For defenders and compliance teams, the takeaway cuts both ways. Reporting only worst-case extractability (the usual red-team number) overstates the leakage a deployed model exposes day to day. But reporting only non-adversarial numbers understates what a motivated attacker can pull with prefixes. The paper ties this directly to regulation: GDPR’s data-protection-by-design and regular-testing duties, and the EU AI Act’s risk-management and robustness requirements for systemic-risk models, both push toward measurable leakage evidence. Ordinary-use propensity is a defensible metric for “foreseeable” leakage.
Defenses
- Report both axes. A memorization audit should publish worst-case extractability and ordinary-use propensity. A single number hides the risk profile and invites either false alarm or false comfort.
- Attribute deterministically. Where you control the training corpus, prefer training-set tracing (SimpleTrace / OLMoTrace / infini-gram) over probabilistic membership inference, which is noisier and harder to defend in an audit.
- Deduplicate the corpus. Duplication is a well-documented driver of verbatim memorization; aggressive dedup lowers capability before deployment.
- Use continual training as a lever, not a cure. Later pre-training on partly different data measurably reduced memorization of the original corpus here — useful, but not a guarantee, and it can introduce new memorization of the newer data.
- Never read “low propensity” as “safe.” Capability persists; an attacker with prefixes still extracts. Keep output filtering, membership-inference testing, canaries, and log access controls in place. See also provable training-data membership and the empirical privacy gap in DP adaptation.

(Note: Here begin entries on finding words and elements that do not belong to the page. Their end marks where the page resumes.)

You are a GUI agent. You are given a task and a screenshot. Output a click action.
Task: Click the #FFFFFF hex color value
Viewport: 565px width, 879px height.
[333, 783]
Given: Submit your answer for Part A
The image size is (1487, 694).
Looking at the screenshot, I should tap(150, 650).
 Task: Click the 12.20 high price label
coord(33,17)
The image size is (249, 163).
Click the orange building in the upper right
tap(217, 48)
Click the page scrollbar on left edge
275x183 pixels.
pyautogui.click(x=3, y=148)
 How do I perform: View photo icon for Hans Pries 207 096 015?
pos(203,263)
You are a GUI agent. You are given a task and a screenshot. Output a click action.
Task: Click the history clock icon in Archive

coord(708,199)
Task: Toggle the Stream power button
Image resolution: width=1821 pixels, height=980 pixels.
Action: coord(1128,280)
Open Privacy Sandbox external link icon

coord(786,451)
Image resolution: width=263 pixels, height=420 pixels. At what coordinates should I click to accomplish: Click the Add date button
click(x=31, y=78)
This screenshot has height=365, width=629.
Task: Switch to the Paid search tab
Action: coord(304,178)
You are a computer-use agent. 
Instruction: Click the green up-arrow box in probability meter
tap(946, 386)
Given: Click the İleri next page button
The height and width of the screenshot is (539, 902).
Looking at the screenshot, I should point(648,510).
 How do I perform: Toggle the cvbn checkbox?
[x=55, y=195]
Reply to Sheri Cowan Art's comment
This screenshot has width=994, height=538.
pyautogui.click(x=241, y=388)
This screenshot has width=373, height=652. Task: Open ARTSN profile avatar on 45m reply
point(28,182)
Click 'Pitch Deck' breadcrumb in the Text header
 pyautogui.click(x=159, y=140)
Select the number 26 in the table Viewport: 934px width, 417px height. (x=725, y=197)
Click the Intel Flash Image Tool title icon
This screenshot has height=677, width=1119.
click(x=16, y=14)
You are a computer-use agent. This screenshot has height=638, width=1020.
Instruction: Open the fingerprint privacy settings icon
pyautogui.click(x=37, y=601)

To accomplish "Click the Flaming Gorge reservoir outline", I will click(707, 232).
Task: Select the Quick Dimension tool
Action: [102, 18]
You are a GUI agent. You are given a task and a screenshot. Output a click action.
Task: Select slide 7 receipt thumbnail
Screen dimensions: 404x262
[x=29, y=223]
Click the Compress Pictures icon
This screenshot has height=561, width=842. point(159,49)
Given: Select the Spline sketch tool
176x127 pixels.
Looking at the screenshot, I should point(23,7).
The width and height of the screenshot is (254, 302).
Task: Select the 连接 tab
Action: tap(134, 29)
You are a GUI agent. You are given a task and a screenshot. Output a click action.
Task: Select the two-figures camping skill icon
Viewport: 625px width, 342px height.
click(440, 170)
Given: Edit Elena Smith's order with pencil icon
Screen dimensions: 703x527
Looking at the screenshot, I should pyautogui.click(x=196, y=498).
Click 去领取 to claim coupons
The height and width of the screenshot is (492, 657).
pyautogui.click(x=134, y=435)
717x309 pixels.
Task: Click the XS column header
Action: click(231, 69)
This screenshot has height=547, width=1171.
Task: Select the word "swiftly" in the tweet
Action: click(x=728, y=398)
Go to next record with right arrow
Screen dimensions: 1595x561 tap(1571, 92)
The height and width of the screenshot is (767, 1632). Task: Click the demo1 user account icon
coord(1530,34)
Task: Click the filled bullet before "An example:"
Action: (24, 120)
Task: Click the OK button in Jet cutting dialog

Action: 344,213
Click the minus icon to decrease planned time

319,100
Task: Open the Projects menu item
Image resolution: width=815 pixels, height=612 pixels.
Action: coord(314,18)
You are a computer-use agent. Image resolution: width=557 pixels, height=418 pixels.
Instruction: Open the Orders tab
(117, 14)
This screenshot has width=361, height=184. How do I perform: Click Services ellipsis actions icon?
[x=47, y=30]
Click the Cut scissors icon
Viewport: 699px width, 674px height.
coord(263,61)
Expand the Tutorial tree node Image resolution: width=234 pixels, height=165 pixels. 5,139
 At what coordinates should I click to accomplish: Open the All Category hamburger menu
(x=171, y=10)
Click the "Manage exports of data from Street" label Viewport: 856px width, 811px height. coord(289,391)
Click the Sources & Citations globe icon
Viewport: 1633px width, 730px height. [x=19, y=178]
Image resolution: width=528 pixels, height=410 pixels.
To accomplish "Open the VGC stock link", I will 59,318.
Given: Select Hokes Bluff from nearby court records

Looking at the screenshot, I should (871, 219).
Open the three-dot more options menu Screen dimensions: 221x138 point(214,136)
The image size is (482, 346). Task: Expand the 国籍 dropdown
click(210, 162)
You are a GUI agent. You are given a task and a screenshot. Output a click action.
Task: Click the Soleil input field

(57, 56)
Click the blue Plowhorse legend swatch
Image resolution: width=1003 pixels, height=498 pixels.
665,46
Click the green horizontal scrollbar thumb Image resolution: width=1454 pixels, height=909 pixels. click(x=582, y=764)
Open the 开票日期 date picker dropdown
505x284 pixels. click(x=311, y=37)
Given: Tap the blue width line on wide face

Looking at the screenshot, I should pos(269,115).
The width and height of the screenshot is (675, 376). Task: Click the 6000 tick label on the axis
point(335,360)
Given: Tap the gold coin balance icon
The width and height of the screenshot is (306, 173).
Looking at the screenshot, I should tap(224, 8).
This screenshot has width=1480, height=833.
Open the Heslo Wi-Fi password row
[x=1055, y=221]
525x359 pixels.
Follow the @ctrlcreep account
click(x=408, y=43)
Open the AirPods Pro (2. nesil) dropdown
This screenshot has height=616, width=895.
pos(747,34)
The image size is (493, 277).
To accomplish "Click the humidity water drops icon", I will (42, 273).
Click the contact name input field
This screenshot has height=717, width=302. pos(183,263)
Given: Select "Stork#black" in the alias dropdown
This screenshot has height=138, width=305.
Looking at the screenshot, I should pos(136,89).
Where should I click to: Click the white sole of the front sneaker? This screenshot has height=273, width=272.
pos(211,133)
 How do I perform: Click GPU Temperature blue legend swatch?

- Mind the scope. Results are on two open models and two corpora. Closed production models with RLHF behave differently — the divergence attacks of Nasr et al. extracted data from aligned, production systems — so do not transfer these numbers to a hosted model unaudited.
Status
| Item | Reference | Date | Notes |
|---|---|---|---|
| PropMe + SimpleTrace | arXiv:2606.06286v1 [cs.CL] | 2026-06-04 | Propensity-aware memorization framework, CC BY 4.0 |
| Code | github.com/N-essuno/PropMe | 2026-06 | SimpleTrace released open-source |
| Models studied | Comma v0.1, DFM Decoder Open | — | Fully-open, public/permissively-licensed training data |
| Corpora | Common Pile (EN), Dynaword (DA) | — | Indexed via infini-gram |
| Prior art (capability) | Carlini 2021, Nasr 2023 | 2021 / 2023 | Extraction attacks this work re-frames as capability bounds |
The useful reframing for practitioners is not “models leak” or “models are fine” — it is that extractability under attack and leakage under ordinary use are two different numbers, and a credible memorization audit has to report both.